## YOUR OBJECTIVE
Your output should be the lines from the one with "Given: Click the" through the last line of the records below, exactly as written, minus the pictures.

## THE RECORDS

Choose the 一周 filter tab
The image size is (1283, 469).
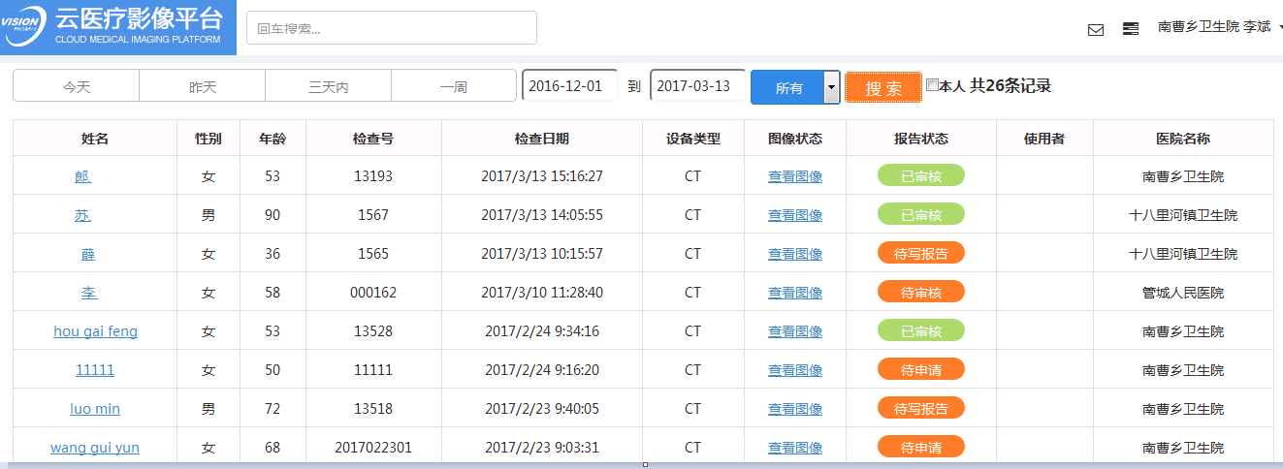click(454, 87)
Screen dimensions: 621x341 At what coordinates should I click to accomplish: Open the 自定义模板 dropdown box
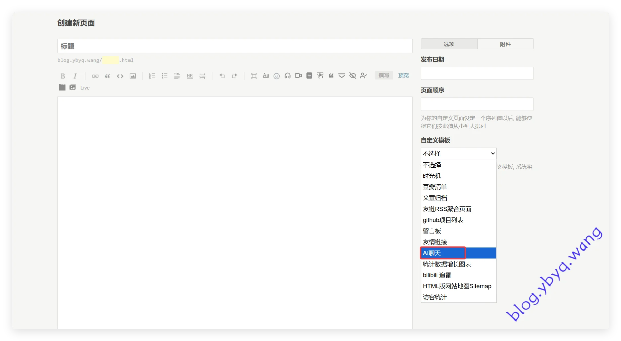pyautogui.click(x=458, y=153)
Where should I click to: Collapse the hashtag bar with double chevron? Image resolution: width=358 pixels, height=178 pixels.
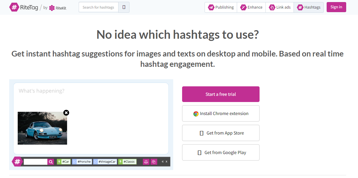pyautogui.click(x=162, y=162)
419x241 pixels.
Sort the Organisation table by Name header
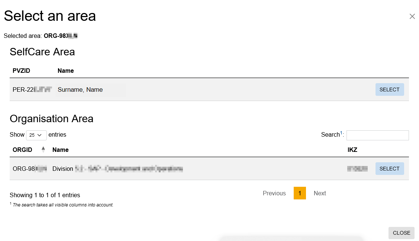pyautogui.click(x=61, y=150)
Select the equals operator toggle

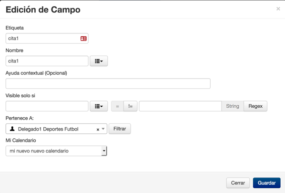coord(117,106)
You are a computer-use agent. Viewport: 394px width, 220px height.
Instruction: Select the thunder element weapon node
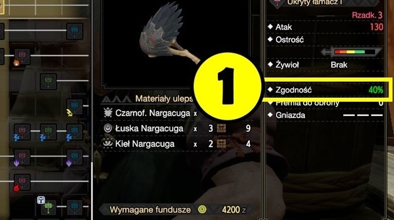point(75,107)
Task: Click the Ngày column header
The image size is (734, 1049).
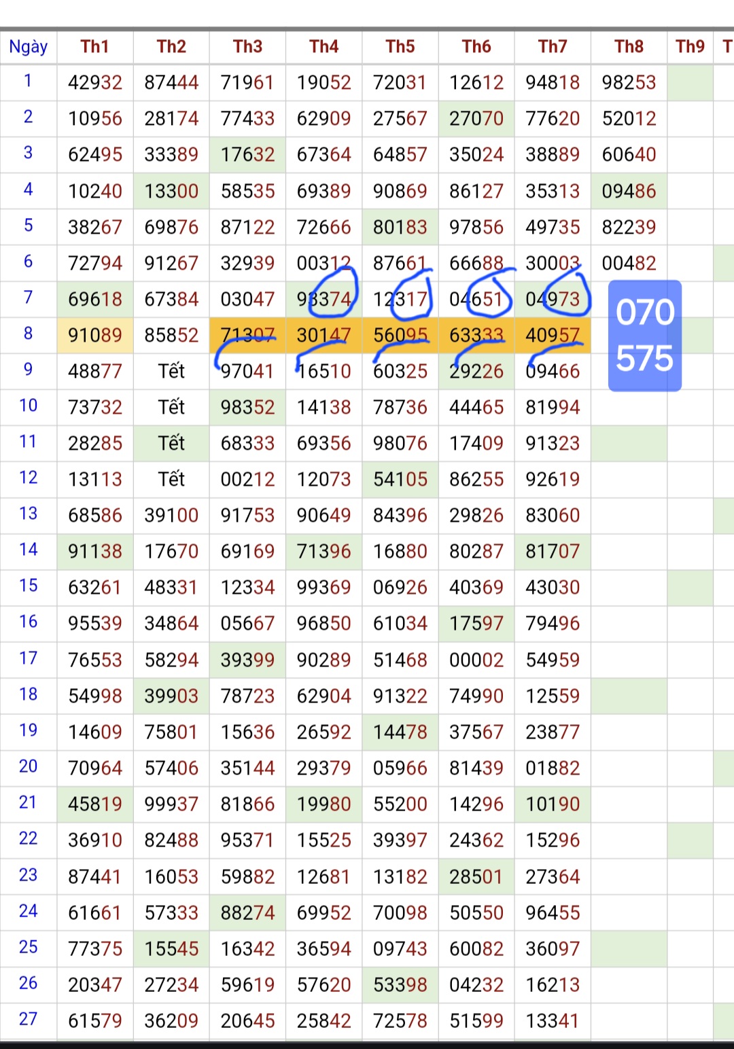Action: (29, 46)
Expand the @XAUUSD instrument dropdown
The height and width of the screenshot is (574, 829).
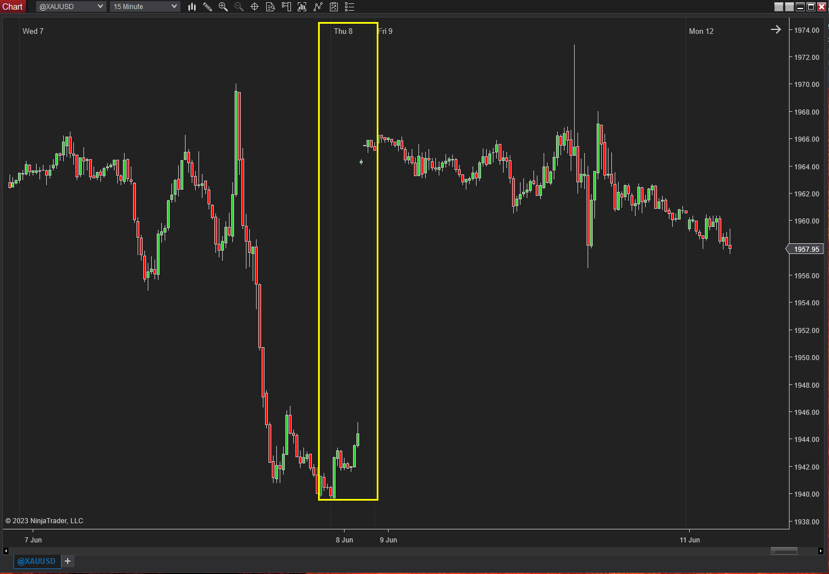pyautogui.click(x=71, y=7)
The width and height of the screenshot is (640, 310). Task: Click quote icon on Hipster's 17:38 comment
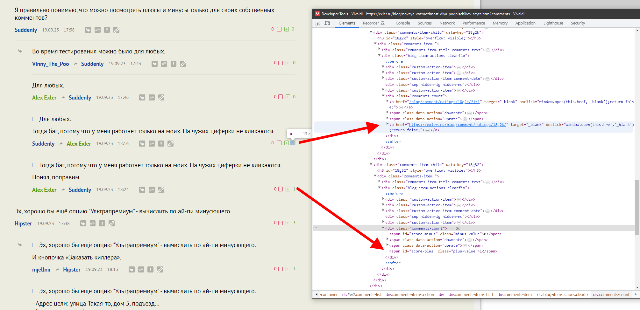(93, 224)
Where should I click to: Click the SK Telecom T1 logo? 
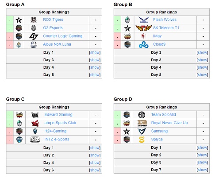tap(143, 28)
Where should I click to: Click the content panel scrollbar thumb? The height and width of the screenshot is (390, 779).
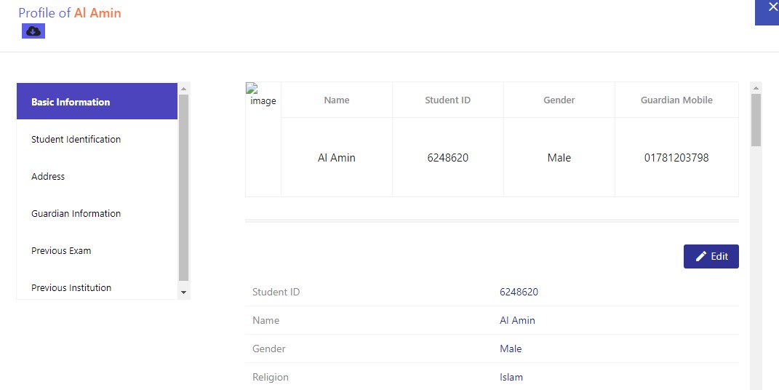[756, 120]
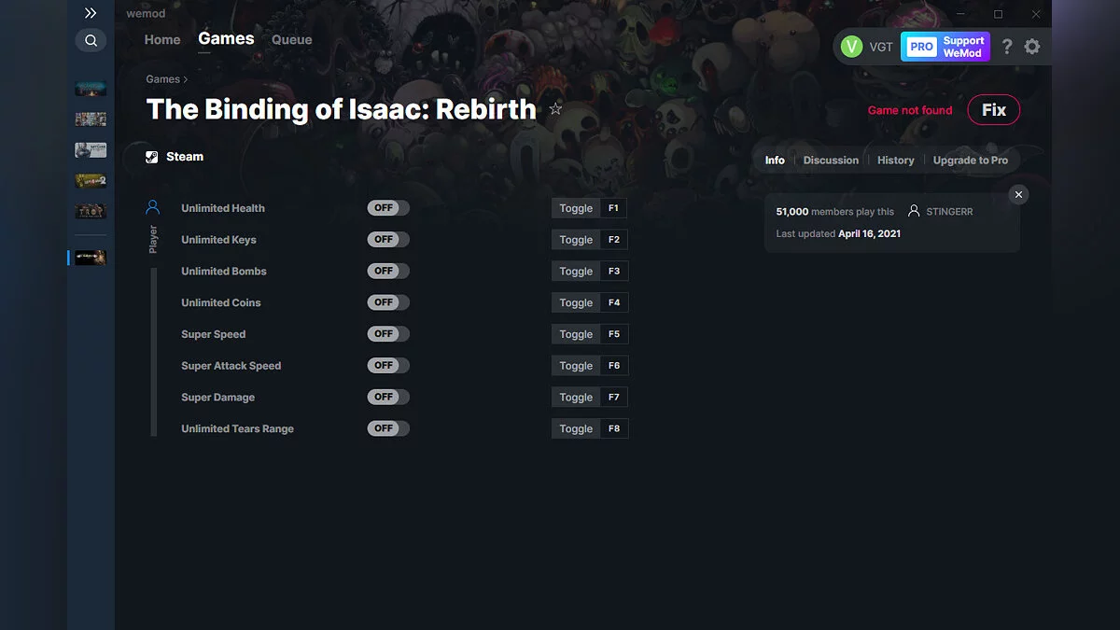
Task: Select the Player section icon
Action: [153, 207]
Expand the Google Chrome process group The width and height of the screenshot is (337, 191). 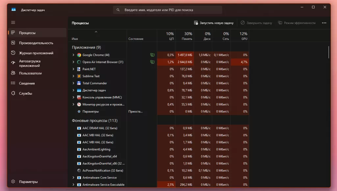pos(73,55)
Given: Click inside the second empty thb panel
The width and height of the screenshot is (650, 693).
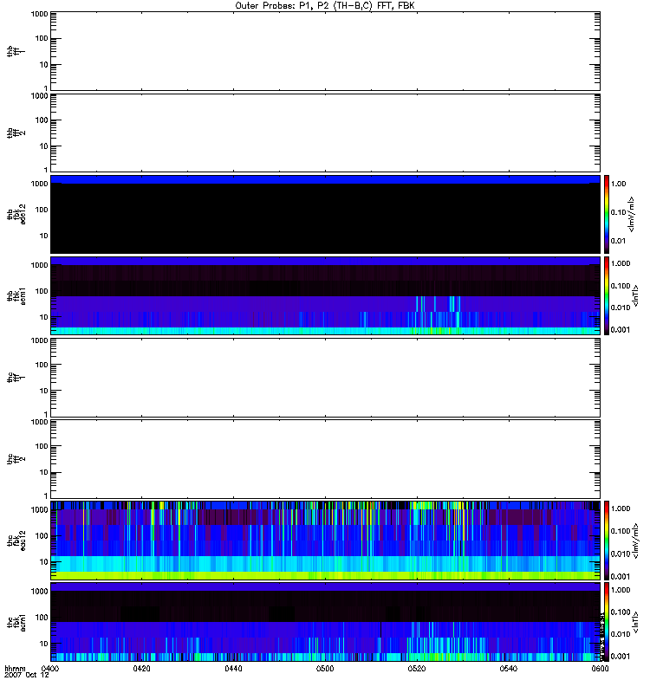Looking at the screenshot, I should pyautogui.click(x=325, y=132).
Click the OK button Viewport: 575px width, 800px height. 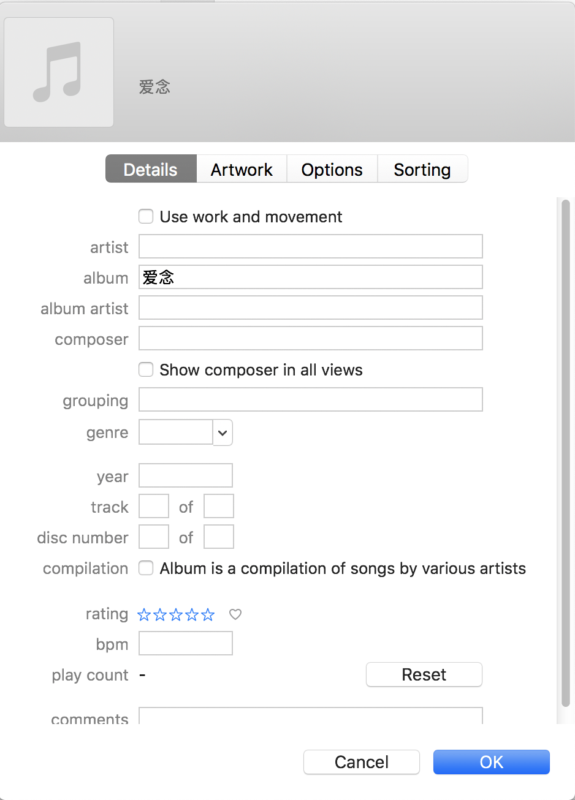(491, 762)
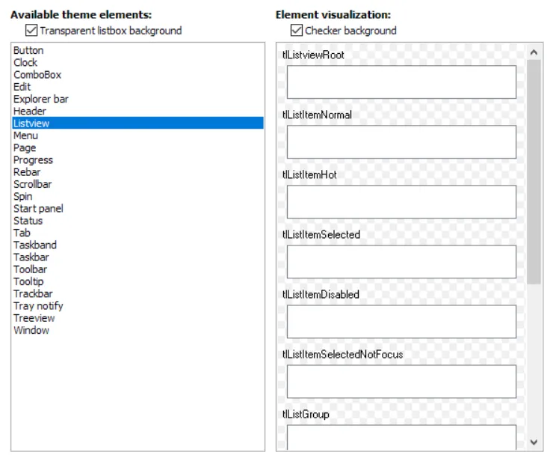Click the ttListItemHot preview box
The image size is (556, 461).
pyautogui.click(x=401, y=202)
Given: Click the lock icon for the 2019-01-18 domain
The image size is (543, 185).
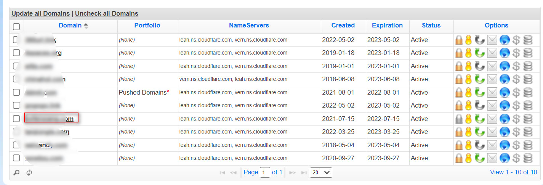Looking at the screenshot, I should click(459, 53).
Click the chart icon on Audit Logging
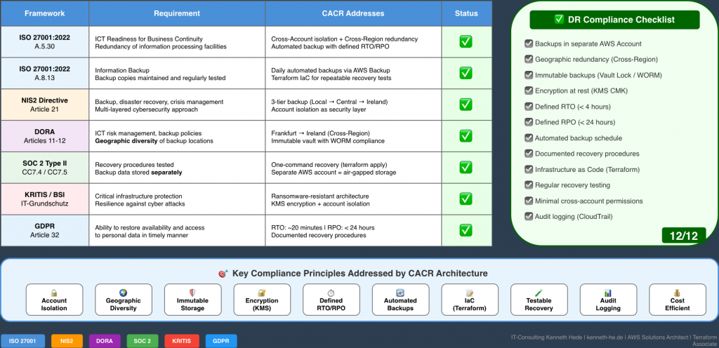This screenshot has height=348, width=719. tap(608, 292)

## RESPONSE TO THIS EXERCISE
Given: Click the lock icon for the 2019-01-18 domain
The image size is (543, 185).
Looking at the screenshot, I should click(459, 53).
Click the chart icon on Audit Logging
This screenshot has height=348, width=719. tap(608, 292)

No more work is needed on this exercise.